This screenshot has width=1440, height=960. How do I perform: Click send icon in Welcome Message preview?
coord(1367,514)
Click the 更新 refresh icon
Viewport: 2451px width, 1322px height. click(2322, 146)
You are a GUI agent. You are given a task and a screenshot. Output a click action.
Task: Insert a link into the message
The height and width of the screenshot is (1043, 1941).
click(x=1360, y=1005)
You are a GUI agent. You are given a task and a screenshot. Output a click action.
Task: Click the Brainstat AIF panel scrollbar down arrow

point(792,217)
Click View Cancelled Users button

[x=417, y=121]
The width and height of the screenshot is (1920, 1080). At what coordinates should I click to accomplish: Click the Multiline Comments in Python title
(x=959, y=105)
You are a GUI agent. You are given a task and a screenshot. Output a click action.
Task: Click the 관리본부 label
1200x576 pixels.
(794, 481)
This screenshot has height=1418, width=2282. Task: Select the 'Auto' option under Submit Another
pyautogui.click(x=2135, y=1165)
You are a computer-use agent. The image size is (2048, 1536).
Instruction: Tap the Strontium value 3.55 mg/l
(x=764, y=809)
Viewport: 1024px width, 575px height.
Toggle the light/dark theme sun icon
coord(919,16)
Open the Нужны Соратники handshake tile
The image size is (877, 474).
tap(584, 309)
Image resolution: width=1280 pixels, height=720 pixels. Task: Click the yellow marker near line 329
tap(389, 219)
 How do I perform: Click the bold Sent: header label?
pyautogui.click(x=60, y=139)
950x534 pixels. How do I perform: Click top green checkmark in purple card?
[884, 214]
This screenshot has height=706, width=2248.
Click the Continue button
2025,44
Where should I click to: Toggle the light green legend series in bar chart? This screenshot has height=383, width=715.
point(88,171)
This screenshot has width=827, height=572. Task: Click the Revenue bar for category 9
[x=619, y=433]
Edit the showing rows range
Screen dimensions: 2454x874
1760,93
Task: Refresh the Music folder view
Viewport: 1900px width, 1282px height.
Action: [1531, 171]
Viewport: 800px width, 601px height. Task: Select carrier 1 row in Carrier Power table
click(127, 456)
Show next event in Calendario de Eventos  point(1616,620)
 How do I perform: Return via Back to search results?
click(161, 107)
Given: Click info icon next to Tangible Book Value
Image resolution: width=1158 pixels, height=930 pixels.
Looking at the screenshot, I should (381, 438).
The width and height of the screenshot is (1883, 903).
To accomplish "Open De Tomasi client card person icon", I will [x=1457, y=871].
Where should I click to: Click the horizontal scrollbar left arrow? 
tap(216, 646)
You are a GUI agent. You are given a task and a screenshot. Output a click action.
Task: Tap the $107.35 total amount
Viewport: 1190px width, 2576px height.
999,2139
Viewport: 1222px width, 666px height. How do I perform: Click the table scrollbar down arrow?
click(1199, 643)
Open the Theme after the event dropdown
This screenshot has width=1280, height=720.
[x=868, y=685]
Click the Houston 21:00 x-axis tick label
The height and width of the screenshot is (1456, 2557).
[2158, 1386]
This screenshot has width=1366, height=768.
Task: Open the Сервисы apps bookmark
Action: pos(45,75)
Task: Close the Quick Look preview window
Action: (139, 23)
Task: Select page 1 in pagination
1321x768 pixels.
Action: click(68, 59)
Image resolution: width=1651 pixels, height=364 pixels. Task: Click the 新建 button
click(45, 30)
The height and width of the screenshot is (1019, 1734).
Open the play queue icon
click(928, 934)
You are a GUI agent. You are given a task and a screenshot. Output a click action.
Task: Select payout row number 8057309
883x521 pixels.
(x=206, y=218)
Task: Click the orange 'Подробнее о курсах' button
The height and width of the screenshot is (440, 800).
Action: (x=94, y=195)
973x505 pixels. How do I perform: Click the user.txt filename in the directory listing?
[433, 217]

Task requirements: Revise the listing so that every "GUI agent" becomes "GUI assistant", and leave all other text unchanged.

Task answer:
This screenshot has width=1440, height=960. How do I perform: Click send icon in Welcome Message preview?
coord(1367,514)
Click the 更新 refresh icon
Viewport: 2451px width, 1322px height. click(2322, 146)
You are a GUI assistant. You are given a task and a screenshot. Output a click action.
Task: Insert a link into the message
The height and width of the screenshot is (1043, 1941).
click(x=1360, y=1005)
You are a GUI assistant. You are given a task and a screenshot. Output a click action.
Task: Click the Brainstat AIF panel scrollbar down arrow

point(792,217)
Click View Cancelled Users button

[x=417, y=121]
The width and height of the screenshot is (1920, 1080). At what coordinates should I click to accomplish: Click the Multiline Comments in Python title
(x=959, y=105)
You are a GUI assistant. You are given a task and a screenshot. Output a click action.
Task: Click the 관리본부 label
1200x576 pixels.
(794, 481)
This screenshot has height=1418, width=2282. Task: Select the 'Auto' option under Submit Another
pyautogui.click(x=2135, y=1165)
You are a computer-use agent. The image size is (2048, 1536).
Instruction: Tap the Strontium value 3.55 mg/l
(x=764, y=809)
Viewport: 1024px width, 575px height.
Toggle the light/dark theme sun icon
coord(919,16)
Open the Нужны Соратники handshake tile
The image size is (877, 474).
tap(584, 309)
Image resolution: width=1280 pixels, height=720 pixels. Task: Click the yellow marker near line 329
tap(389, 219)
 How do I perform: Click the bold Sent: header label?
pyautogui.click(x=60, y=139)
950x534 pixels. How do I perform: Click top green checkmark in purple card?
[884, 214]
This screenshot has height=706, width=2248.
Click the Continue button
2025,44
Where should I click to: Toggle the light green legend series in bar chart? This screenshot has height=383, width=715.
point(88,171)
This screenshot has width=827, height=572. Task: Click the Revenue bar for category 9
[x=619, y=433]
Edit the showing rows range
Screen dimensions: 2454x874
1760,93
Task: Refresh the Music folder view
Viewport: 1900px width, 1282px height.
Action: [1531, 171]
Viewport: 800px width, 601px height. Task: Select carrier 1 row in Carrier Power table
click(127, 456)
Show next event in Calendario de Eventos  point(1616,620)
 How do I perform: Return via Back to search results?
click(161, 107)
Given: Click info icon next to Tangible Book Value
Image resolution: width=1158 pixels, height=930 pixels.
Looking at the screenshot, I should (381, 438).
The width and height of the screenshot is (1883, 903).
To accomplish "Open De Tomasi client card person icon", I will [x=1457, y=871].
Where should I click to: Click the horizontal scrollbar left arrow? 
tap(216, 646)
You are a GUI assistant. You are given a task and a screenshot. Output a click action.
Task: Tap the $107.35 total amount
Viewport: 1190px width, 2576px height.
999,2139
Viewport: 1222px width, 666px height. How do I perform: Click the table scrollbar down arrow?
click(1199, 643)
Open the Theme after the event dropdown
This screenshot has width=1280, height=720.
[x=868, y=685]
Click the Houston 21:00 x-axis tick label
The height and width of the screenshot is (1456, 2557).
[2158, 1386]
This screenshot has width=1366, height=768.
Task: Open the Сервисы apps bookmark
Action: pos(45,75)
Task: Close the Quick Look preview window
Action: (139, 23)
Task: Select page 1 in pagination
1321x768 pixels.
Action: click(68, 59)
Image resolution: width=1651 pixels, height=364 pixels. Task: Click the 新建 button
click(45, 30)
The height and width of the screenshot is (1019, 1734).
Open the play queue icon
click(928, 934)
You are a GUI assistant. You are given a task and a screenshot. Output a click action.
Task: Select payout row number 8057309
883x521 pixels.
(x=206, y=218)
Task: Click the orange 'Подробнее о курсах' button
The height and width of the screenshot is (440, 800).
Action: (x=94, y=195)
973x505 pixels. How do I perform: Click the user.txt filename in the directory listing?
[433, 217]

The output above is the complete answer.